La Chambre des représentants des États-Unis a adopté, le 12 décembre, le projet de loi H.R.3668 qui modifie en profondeur le régime d’autorisation des gazoducs inter-États. Ce texte retire aux États leur capacité à bloquer des projets énergétiques via la section 401 du Clean Water Act (CWA), conférant un pouvoir décisionnel centralisé à la Federal Energy Regulatory Commission (FERC), l’autorité fédérale de régulation de l’énergie.
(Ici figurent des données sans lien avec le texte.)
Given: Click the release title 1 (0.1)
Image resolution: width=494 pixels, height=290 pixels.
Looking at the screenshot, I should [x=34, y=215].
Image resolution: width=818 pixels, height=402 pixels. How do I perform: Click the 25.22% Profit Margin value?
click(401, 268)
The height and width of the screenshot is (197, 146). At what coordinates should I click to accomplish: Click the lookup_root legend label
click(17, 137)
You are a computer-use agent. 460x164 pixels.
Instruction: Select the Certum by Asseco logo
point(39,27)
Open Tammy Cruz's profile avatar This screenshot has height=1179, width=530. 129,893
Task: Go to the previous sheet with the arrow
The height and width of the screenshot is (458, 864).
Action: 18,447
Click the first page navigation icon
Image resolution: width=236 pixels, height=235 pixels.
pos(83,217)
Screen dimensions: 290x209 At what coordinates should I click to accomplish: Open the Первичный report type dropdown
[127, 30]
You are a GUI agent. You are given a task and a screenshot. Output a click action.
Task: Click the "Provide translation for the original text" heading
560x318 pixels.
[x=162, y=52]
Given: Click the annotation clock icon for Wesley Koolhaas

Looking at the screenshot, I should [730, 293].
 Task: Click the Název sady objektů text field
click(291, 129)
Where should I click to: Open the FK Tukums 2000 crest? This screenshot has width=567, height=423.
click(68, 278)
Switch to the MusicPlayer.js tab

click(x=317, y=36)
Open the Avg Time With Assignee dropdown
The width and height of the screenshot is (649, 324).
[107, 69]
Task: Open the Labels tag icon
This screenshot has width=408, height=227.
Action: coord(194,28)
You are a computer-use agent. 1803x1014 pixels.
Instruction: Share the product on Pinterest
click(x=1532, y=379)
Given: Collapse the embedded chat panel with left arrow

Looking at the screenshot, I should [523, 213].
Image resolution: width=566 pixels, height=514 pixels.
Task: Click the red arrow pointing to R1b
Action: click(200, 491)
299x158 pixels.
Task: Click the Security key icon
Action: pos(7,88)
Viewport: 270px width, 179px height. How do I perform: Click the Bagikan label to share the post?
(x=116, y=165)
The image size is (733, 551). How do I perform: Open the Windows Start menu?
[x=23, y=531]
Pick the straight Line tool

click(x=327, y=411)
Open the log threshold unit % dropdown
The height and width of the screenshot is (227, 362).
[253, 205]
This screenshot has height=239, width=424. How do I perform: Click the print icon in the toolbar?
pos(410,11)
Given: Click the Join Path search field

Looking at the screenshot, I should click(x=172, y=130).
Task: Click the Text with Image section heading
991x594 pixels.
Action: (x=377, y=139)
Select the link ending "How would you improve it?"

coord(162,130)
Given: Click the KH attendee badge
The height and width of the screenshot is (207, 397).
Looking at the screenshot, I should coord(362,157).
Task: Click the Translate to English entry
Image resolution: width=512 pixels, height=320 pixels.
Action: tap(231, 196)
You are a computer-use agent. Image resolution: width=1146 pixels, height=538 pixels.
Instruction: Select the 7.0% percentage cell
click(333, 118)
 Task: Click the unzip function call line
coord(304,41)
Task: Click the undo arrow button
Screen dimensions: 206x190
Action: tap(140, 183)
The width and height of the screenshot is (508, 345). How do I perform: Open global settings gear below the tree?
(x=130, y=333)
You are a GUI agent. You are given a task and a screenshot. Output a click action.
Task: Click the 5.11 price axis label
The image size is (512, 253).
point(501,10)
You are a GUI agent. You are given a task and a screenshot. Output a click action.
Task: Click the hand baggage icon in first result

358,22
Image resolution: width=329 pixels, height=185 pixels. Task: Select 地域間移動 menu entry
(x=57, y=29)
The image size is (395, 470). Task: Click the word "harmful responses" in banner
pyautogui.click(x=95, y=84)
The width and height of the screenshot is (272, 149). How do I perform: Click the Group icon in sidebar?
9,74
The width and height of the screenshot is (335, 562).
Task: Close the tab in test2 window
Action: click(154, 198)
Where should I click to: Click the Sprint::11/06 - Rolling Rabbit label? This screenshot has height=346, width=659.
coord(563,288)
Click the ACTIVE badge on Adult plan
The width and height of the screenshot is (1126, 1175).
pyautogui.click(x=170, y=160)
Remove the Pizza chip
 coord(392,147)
Un changement de hiérarchie dans le processus d’autorisation
La réforme repose sur un principe de primauté fédérale. La certification environnementale des États, auparavant indispensable, n’est plus requise pour l’obtention d’une autorisation fédérale. Les agences locales sont intégrées comme entités consultatives et peuvent proposer des conditions techniques, mais leur inclusion dépend de la décision finale de la FERC. Le texte impose également un délai maximal de 90 jours après la clôture de la procédure d’évaluation environnementale (National Environmental Policy Act – NEPA) pour rendre toutes les décisions fédérales nécessaires.
Ce nouveau cadre réduit la fragmentation administrative en faisant de la FERC l’unique autorité de coordination pour les projets relevant du Natural Gas Act. Il encadre également la participation d’autres agences fédérales et locales, limitant leur influence sur le record juridique des projets. Cette centralisation modifie l’équilibre institutionnel entre l’État fédéral et les entités locales.
Conséquences pour l’industrie gazière et les investissements
L’objectif principal est de réduire la prime de risque réglementaire pesant sur les projets de gazoducs et de terminaux de gaz naturel liquéfié (LNG). En éliminant le risque de veto tardif, la réforme améliore la visibilité sur les délais et facilite l’atteinte de la décision finale d’investissement (FID) dans un contexte de demande croissante en capacité énergétique, notamment en lien avec l’essor des centres de données.
Plusieurs projets bloqués ou abandonnés par le passé pourraient redevenir viables. L’effet immédiat sur l’offre reste limité, mais la simplification administrative pourrait relancer la chaîne de valeur, de l’ingénierie à la construction, tout en exerçant une pression haussière sur certains segments comme l’acier, la compression ou les services EPC (engineering, procurement, construction).
Réactions politiques et perspectives contentieuses
Le texte a été voté à une courte majorité (213 voix contre 184) et suscite une opposition active. Certains États, historiquement utilisateurs du CWA §401 pour ralentir des projets jugés sensibles, dénoncent une perte de souveraineté environnementale. Plusieurs organisations non gouvernementales préparent des recours visant à contester la constitutionnalité du texte ou à se repositionner sur d’autres leviers réglementaires, notamment les permis relevant du CWA §404, les obligations foncières ou les espèces protégées.
Des critiques émergent également sur la manière dont la FERC intégrera — ou non — les conditions proposées par les États. La centralisation peut accroître les tensions politiques entre le pouvoir fédéral et les juridictions locales, avec des stratégies de blocage susceptibles de se déplacer vers d’autres étapes du processus d’autorisation.
Une orientation stratégique pour la politique énergétique américaine
Ce recentrage fédéral intervient alors que la consommation électrique des États-Unis est attendue à la hausse en 2025 et 2026, sous l’effet combiné de l’essor de l’intelligence artificielle et des centres de données. La disponibilité d’une capacité gazière “pilotable” devient un élément structurant de la sécurité d’approvisionnement. La réforme vise à raccourcir les délais critiques pour que ces infrastructures puissent accompagner cette dynamique.
Sur le plan international, sécuriser la chaîne d’approvisionnement en gaz inter-États permet aussi de renforcer la capacité d’export de LNG. Cela consolide la position des États-Unis dans le marché énergétique mondial, en assurant une meilleure fiabilité sur les flux vers les terminaux d’exportation.